JOB:
Can you write out the listing below exactly as it appears, with every line unchanged?

RECORDS PROVIDED:

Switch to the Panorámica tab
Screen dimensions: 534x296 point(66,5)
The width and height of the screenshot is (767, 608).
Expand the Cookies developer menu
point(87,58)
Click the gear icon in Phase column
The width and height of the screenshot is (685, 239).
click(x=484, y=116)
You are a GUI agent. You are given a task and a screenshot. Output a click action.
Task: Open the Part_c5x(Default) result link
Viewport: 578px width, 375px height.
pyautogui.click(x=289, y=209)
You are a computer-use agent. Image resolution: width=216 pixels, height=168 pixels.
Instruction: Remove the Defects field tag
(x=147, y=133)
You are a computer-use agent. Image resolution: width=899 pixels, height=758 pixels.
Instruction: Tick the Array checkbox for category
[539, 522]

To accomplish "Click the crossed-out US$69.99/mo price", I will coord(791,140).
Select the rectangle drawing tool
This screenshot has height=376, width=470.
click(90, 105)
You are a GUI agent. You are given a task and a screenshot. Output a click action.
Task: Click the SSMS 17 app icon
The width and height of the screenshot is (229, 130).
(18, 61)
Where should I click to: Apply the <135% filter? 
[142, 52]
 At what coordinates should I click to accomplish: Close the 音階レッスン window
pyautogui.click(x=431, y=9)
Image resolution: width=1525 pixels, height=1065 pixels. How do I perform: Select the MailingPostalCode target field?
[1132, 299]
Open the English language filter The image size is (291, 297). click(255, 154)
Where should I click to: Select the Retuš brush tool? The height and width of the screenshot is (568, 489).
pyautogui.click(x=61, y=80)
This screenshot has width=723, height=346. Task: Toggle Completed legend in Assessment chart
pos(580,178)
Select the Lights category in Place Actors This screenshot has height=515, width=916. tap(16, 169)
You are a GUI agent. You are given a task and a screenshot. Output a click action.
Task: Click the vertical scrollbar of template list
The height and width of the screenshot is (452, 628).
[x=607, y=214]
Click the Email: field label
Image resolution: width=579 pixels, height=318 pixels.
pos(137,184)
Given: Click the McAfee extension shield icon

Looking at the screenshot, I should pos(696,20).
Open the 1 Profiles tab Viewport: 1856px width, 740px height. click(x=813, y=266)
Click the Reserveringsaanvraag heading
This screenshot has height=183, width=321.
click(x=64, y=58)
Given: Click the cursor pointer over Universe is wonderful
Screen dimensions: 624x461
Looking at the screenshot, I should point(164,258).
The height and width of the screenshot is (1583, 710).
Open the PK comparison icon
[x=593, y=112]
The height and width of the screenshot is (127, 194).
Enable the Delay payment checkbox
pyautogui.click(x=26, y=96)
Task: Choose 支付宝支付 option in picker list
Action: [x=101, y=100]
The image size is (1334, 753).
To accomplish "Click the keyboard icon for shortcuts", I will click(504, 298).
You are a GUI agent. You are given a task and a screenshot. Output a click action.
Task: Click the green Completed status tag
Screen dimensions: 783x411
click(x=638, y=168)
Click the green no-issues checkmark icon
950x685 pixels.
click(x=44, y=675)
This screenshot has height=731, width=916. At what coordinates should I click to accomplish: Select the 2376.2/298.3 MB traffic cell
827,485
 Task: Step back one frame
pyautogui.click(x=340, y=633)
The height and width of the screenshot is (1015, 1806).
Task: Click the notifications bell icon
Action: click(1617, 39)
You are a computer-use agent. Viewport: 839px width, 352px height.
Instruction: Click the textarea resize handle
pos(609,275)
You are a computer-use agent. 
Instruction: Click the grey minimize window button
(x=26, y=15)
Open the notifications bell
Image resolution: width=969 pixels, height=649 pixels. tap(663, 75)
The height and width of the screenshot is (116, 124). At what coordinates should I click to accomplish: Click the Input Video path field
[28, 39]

SOLVED PROBLEM:
Switch to the Panorámica tab
Screen dimensions: 534x296 point(66,5)
The width and height of the screenshot is (767, 608).
Expand the Cookies developer menu
point(87,58)
Click the gear icon in Phase column
The width and height of the screenshot is (685, 239).
click(x=484, y=116)
You are a GUI agent. You are given a task and a screenshot. Output a click action.
Task: Open the Part_c5x(Default) result link
Viewport: 578px width, 375px height.
pyautogui.click(x=289, y=209)
You are a computer-use agent. Image resolution: width=216 pixels, height=168 pixels.
Instruction: Remove the Defects field tag
(x=147, y=133)
You are a computer-use agent. Image resolution: width=899 pixels, height=758 pixels.
Instruction: Tick the Array checkbox for category
[539, 522]

To accomplish "Click the crossed-out US$69.99/mo price", I will coord(791,140).
Select the rectangle drawing tool
This screenshot has height=376, width=470.
click(90, 105)
You are a GUI agent. You are given a task and a screenshot. Output a click action.
Task: Click the SSMS 17 app icon
The width and height of the screenshot is (229, 130).
(18, 61)
Where should I click to: Apply the <135% filter? 
[142, 52]
 At what coordinates should I click to accomplish: Close the 音階レッスン window
pyautogui.click(x=431, y=9)
Image resolution: width=1525 pixels, height=1065 pixels. How do I perform: Select the MailingPostalCode target field?
[1132, 299]
Open the English language filter The image size is (291, 297). click(255, 154)
Where should I click to: Select the Retuš brush tool? The height and width of the screenshot is (568, 489).
pyautogui.click(x=61, y=80)
This screenshot has width=723, height=346. Task: Toggle Completed legend in Assessment chart
pos(580,178)
Select the Lights category in Place Actors This screenshot has height=515, width=916. tap(16, 169)
You are a GUI agent. You are given a task and a screenshot. Output a click action.
Task: Click the vertical scrollbar of template list
The height and width of the screenshot is (452, 628).
[x=607, y=214]
Click the Email: field label
Image resolution: width=579 pixels, height=318 pixels.
pos(137,184)
Given: Click the McAfee extension shield icon

Looking at the screenshot, I should pos(696,20).
Open the 1 Profiles tab Viewport: 1856px width, 740px height. click(x=813, y=266)
Click the Reserveringsaanvraag heading
This screenshot has height=183, width=321.
click(x=64, y=58)
Given: Click the cursor pointer over Universe is wonderful
Screen dimensions: 624x461
Looking at the screenshot, I should point(164,258).
The height and width of the screenshot is (1583, 710).
Open the PK comparison icon
[x=593, y=112]
The height and width of the screenshot is (127, 194).
Enable the Delay payment checkbox
pyautogui.click(x=26, y=96)
Task: Choose 支付宝支付 option in picker list
Action: [x=101, y=100]
The image size is (1334, 753).
To accomplish "Click the keyboard icon for shortcuts", I will click(504, 298).
You are a GUI agent. You are given a task and a screenshot. Output a click action.
Task: Click the green Completed status tag
Screen dimensions: 783x411
click(x=638, y=168)
Click the green no-issues checkmark icon
950x685 pixels.
click(x=44, y=675)
This screenshot has height=731, width=916. At what coordinates should I click to accomplish: Select the 2376.2/298.3 MB traffic cell
827,485
 Task: Step back one frame
pyautogui.click(x=340, y=633)
The height and width of the screenshot is (1015, 1806).
Task: Click the notifications bell icon
Action: click(1617, 39)
You are a computer-use agent. Viewport: 839px width, 352px height.
Instruction: Click the textarea resize handle
pos(609,275)
You are a computer-use agent. 
Instruction: Click the grey minimize window button
(x=26, y=15)
Open the notifications bell
Image resolution: width=969 pixels, height=649 pixels. tap(663, 75)
The height and width of the screenshot is (116, 124). At what coordinates should I click to accomplish: Click the Input Video path field
[28, 39]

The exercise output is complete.